◆ Exercise directions ◆
Return every one of the rows below verbatim, without altering a single character.

********

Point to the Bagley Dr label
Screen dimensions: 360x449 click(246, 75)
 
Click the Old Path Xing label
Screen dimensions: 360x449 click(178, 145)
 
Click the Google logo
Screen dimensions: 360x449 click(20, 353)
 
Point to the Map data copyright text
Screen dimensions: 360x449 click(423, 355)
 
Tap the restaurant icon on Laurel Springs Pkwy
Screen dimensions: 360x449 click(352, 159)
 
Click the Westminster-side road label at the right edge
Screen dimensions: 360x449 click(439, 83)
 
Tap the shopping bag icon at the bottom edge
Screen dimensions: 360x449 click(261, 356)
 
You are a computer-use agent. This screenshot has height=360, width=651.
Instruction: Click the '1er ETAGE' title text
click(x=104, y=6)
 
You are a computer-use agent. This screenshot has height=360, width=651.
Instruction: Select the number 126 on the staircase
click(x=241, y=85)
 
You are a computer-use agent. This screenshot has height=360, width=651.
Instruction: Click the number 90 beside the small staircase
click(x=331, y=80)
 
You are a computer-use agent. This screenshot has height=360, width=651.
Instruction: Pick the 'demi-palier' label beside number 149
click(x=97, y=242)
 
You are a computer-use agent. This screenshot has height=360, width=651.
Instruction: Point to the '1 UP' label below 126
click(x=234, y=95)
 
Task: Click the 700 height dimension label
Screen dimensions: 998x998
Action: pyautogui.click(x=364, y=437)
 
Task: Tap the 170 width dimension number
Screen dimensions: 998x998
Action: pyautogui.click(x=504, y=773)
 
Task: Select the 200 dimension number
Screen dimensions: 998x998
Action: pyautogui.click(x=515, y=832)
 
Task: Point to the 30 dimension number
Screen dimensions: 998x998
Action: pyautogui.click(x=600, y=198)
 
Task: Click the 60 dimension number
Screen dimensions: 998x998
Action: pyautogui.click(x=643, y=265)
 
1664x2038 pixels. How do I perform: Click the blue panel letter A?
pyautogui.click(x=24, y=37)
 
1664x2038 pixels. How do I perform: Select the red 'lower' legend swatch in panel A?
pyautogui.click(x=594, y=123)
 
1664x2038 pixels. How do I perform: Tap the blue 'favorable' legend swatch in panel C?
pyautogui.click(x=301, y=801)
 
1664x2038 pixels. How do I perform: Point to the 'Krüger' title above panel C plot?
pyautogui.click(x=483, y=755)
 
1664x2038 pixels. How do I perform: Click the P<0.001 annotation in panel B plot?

********

◆ The answer ◆
Point to the Bagley Dr label
Screen dimensions: 360x449 click(246, 75)
 
Click the Old Path Xing label
Screen dimensions: 360x449 click(178, 145)
 
Click the Google logo
Screen dimensions: 360x449 click(20, 353)
 
Point to the Map data copyright text
Screen dimensions: 360x449 click(423, 355)
 
Tap the restaurant icon on Laurel Springs Pkwy
Screen dimensions: 360x449 click(352, 159)
 
Click the Westminster-side road label at the right edge
Screen dimensions: 360x449 click(439, 83)
 
Tap the shopping bag icon at the bottom edge
Screen dimensions: 360x449 click(261, 356)
 
You are a computer-use agent. This screenshot has height=360, width=651.
Instruction: Click the '1er ETAGE' title text
click(x=104, y=6)
 
You are a computer-use agent. This screenshot has height=360, width=651.
Instruction: Select the number 126 on the staircase
click(x=241, y=85)
 
You are a computer-use agent. This screenshot has height=360, width=651.
Instruction: Click the number 90 beside the small staircase
click(x=331, y=80)
 
You are a computer-use agent. This screenshot has height=360, width=651.
Instruction: Pick the 'demi-palier' label beside number 149
click(x=97, y=242)
 
You are a computer-use agent. This screenshot has height=360, width=651.
Instruction: Point to the '1 UP' label below 126
click(x=234, y=95)
 
Task: Click the 700 height dimension label
Screen dimensions: 998x998
Action: pyautogui.click(x=364, y=437)
 
Task: Tap the 170 width dimension number
Screen dimensions: 998x998
Action: pyautogui.click(x=504, y=773)
 
Task: Select the 200 dimension number
Screen dimensions: 998x998
Action: pyautogui.click(x=515, y=832)
 
Task: Point to the 30 dimension number
Screen dimensions: 998x998
Action: pyautogui.click(x=600, y=198)
 
Task: Click the 60 dimension number
Screen dimensions: 998x998
Action: pyautogui.click(x=643, y=265)
 
1664x2038 pixels. How do I perform: Click the blue panel letter A?
pyautogui.click(x=24, y=37)
 
1664x2038 pixels. How do I perform: Select the red 'lower' legend swatch in panel A?
pyautogui.click(x=594, y=123)
 
1664x2038 pixels. How do I perform: Tap the blue 'favorable' legend swatch in panel C?
pyautogui.click(x=301, y=801)
 
1664x2038 pixels. How do I perform: Point to the 'Krüger' title above panel C plot?
pyautogui.click(x=483, y=755)
 
1664x2038 pixels. How do I perform: Click the P<0.001 annotation in panel B plot?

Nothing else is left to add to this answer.